Astronomy and Astrophysics, volume 525A, 126-126 (2011/1-1)
Galactic astroarchaeology: reconstructing the bulge history by means of the newest data.
CESCUTTI G. and MATTEUCCI F.
Abstract (from CDS):
The chemical abundances measured in stars of the Galactic bulge offer an unique opportunity to test galaxy formation models, as well as to impose strong constraints on the history of star formation and stellar nucleosynthesis. The aims of this paper are to compare abundance predictions from a detailed chemical evolution model for the bulge with the newest data. Some of the predictions have already appeared in previous papers (O, Mg, Si, S, and Ca), but some other predictions are new (Ba, Cr, and Ti).We computed several chemical evolution models by adopting different initial mass functions for the Galactic bulge and then compared the results to new data including both giants and dwarf stars in the bulge.

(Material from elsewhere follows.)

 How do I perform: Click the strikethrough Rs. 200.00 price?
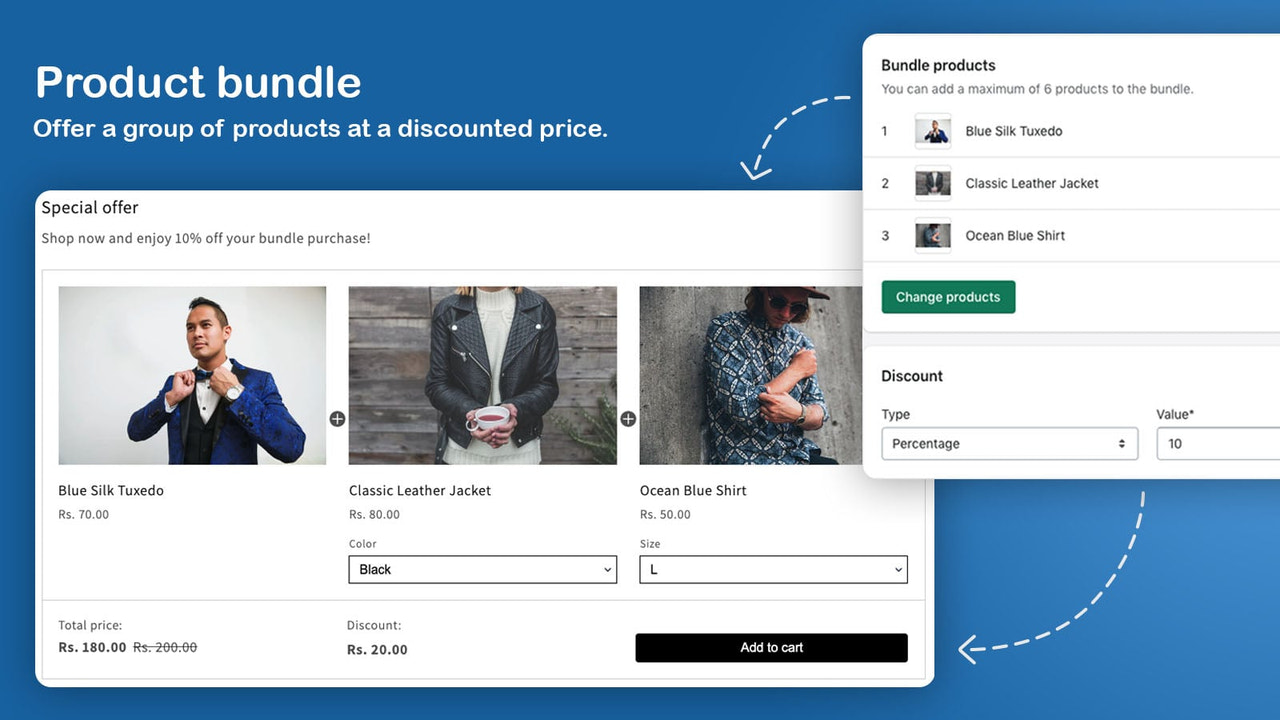[x=164, y=647]
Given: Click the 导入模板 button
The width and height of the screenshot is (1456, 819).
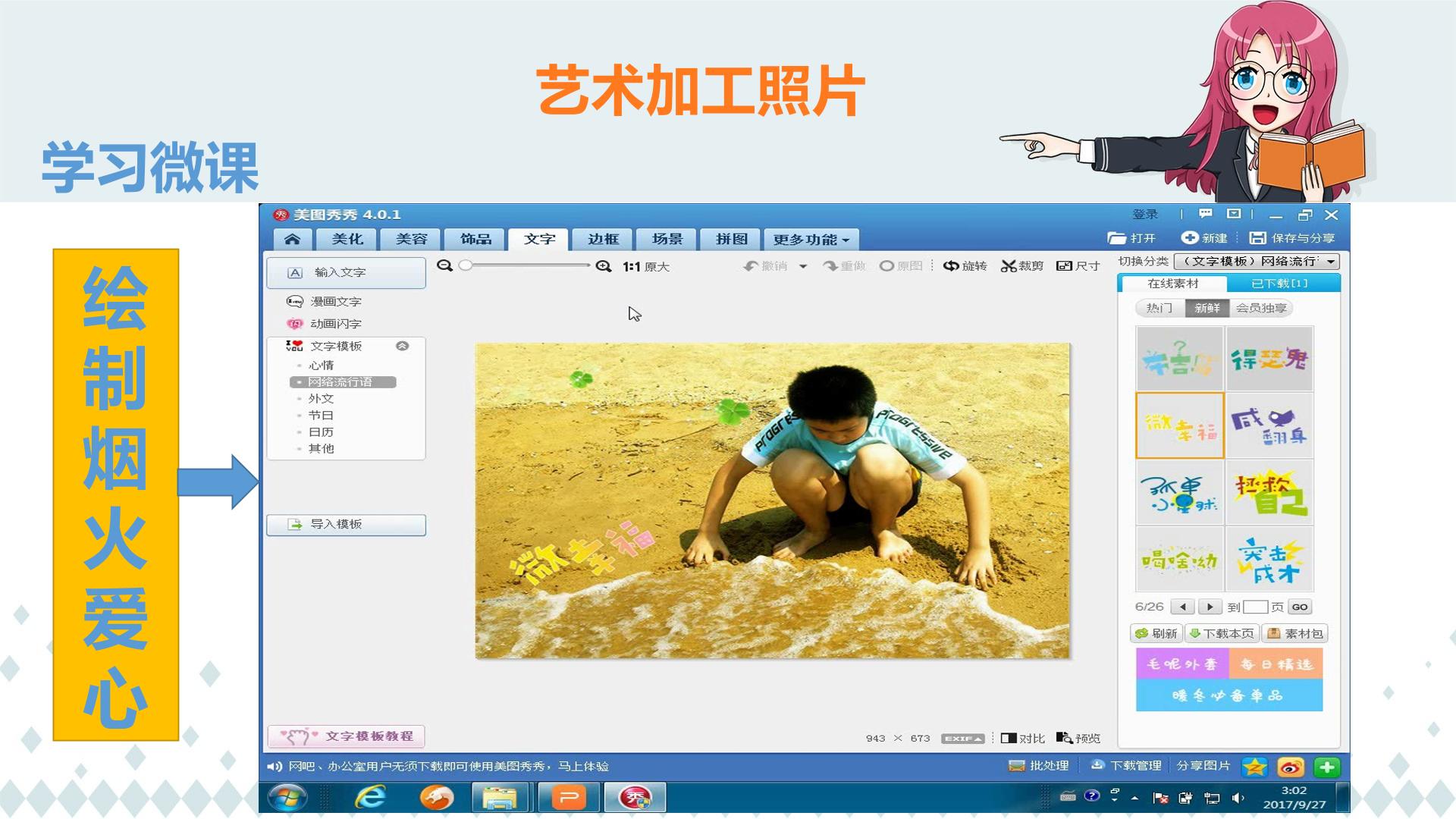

In this way we can impose strong constraints on the star formation history of the bulge.We find that to reproduce the metallicity distribution function best, one should assume a flat IMF for the bulge that is not steeper than the Salpeter one. The initial mass function derived for the solar vicinity instead provides a very poor fit to the data. The [el/Fe] vs. [Fe/H] relations in the bulge are reproduced well by a very intense star formation rate and a flat IMF, as in the case of the stellar metallicity distribution. Our model predicts that the bulge formed very quickly with the majority of stars formed inside the first 0.5 Gyr. Our results strongly suggest that the new data and, in particular, the MDF of the bulge confirm what have been concluded before, that the bulge formed very fast from gas shed by the halo, and that the initial mass function was flatter than in the solar vicinity and in the disk, although not as flat as previously thought. Finally, our model can also reproduce the decrease in the [O/Mg] ratio for [Mg/H]>0 in the bulge, which is confirmed by the new data and interpreted as the result of mass loss in massive stars.